[WHAT YOU HAVE TO DO]: From the review of Les Liaisons Dangereuses, reproduce word for word the text between "Les Liaisons Dangereuses" and "based on it.", inclusive.

[PASSAGE PROVIDED]:
# # # # # # #
Les Liaisons Dangereuses [review]

Our intentions make blackguards of us all; our weakness in carrying them out we call probity.

This isn't a review so much as a collection of quotes from the book that leaped out at me sufficiently to dog-ear my book (a singularly rare occurrence when it comes to me and books, I assure you). I couldn't limit myself to one or two, but here are, nonetheless, some of the choicest. Other than that, this book is delicious, scandalous eighteenth-century sex-intrigue, and may interest movie buffs to know that Cruel Intentions (of the Sarah Michelle Gellar and Ryan Phillippe fame) is based on it.

Love, like medicine, is only the art of encouraging nature.
By sheer dint of looking for good arguments, we find them and we state them; and afterwards hold by them, not because they are good ones, but because we do not wish to contradict ourselves.
# # # # # # #
[DATA LISTING]:
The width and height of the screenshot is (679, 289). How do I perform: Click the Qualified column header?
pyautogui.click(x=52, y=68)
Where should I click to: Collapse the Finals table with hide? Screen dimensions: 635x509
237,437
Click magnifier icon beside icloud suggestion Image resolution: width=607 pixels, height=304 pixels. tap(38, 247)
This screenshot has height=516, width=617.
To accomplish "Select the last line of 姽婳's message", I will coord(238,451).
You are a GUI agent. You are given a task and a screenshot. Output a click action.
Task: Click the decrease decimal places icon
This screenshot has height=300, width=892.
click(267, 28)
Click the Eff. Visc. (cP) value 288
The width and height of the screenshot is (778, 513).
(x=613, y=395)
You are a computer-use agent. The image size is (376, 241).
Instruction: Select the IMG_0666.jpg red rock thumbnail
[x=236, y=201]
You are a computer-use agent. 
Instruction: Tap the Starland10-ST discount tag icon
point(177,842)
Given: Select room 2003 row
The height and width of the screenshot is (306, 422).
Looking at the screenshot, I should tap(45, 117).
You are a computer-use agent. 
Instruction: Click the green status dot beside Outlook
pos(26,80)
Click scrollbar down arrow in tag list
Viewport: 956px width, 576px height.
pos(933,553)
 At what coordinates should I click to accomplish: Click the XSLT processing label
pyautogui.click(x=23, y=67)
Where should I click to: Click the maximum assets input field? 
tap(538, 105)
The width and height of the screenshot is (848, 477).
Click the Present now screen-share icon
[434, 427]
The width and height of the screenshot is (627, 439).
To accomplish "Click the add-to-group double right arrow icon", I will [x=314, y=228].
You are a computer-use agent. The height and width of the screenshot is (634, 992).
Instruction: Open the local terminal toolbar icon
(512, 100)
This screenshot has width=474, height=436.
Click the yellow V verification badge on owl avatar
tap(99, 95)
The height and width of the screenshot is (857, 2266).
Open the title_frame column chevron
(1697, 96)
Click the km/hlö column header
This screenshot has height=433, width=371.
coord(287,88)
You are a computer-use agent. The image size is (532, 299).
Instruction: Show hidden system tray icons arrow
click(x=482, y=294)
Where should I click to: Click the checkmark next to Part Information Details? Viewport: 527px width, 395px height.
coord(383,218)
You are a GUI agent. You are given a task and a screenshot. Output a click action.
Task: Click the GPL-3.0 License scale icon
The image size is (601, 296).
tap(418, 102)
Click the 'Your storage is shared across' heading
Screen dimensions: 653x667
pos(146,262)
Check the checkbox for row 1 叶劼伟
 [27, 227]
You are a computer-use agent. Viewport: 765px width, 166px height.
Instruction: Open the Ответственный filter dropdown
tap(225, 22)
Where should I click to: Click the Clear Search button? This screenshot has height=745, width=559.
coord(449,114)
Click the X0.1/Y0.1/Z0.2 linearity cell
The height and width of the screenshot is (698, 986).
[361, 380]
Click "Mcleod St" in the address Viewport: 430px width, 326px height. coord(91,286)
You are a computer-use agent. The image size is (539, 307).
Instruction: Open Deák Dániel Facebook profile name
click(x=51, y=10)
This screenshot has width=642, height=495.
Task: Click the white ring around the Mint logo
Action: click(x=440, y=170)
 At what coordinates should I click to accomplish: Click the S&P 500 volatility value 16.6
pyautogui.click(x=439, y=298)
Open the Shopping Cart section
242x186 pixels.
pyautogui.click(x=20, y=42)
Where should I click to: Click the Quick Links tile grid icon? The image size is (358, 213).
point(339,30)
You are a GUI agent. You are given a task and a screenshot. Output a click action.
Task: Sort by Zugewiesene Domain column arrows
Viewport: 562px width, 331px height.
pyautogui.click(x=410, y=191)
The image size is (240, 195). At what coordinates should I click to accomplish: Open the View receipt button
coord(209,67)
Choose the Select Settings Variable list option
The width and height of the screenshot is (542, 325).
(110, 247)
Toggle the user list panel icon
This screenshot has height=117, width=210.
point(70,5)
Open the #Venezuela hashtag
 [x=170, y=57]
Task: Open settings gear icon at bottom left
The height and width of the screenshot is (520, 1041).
# # # # # # #
[ANSWER AREA]:
Les Liaisons Dangereuses [review]

Our intentions make blackguards of us all; our weakness in carrying them out we call probity.

This isn't a review so much as a collection of quotes from the book that leaped out at me sufficiently to dog-ear my book (a singularly rare occurrence when it comes to me and books, I assure you). I couldn't limit myself to one or two, but here are, nonetheless, some of the choicest. Other than that, this book is delicious, scandalous eighteenth-century sex-intrigue, and may interest movie buffs to know that Cruel Intentions (of the Sarah Michelle Gellar and Ryan Phillippe fame) is based on it.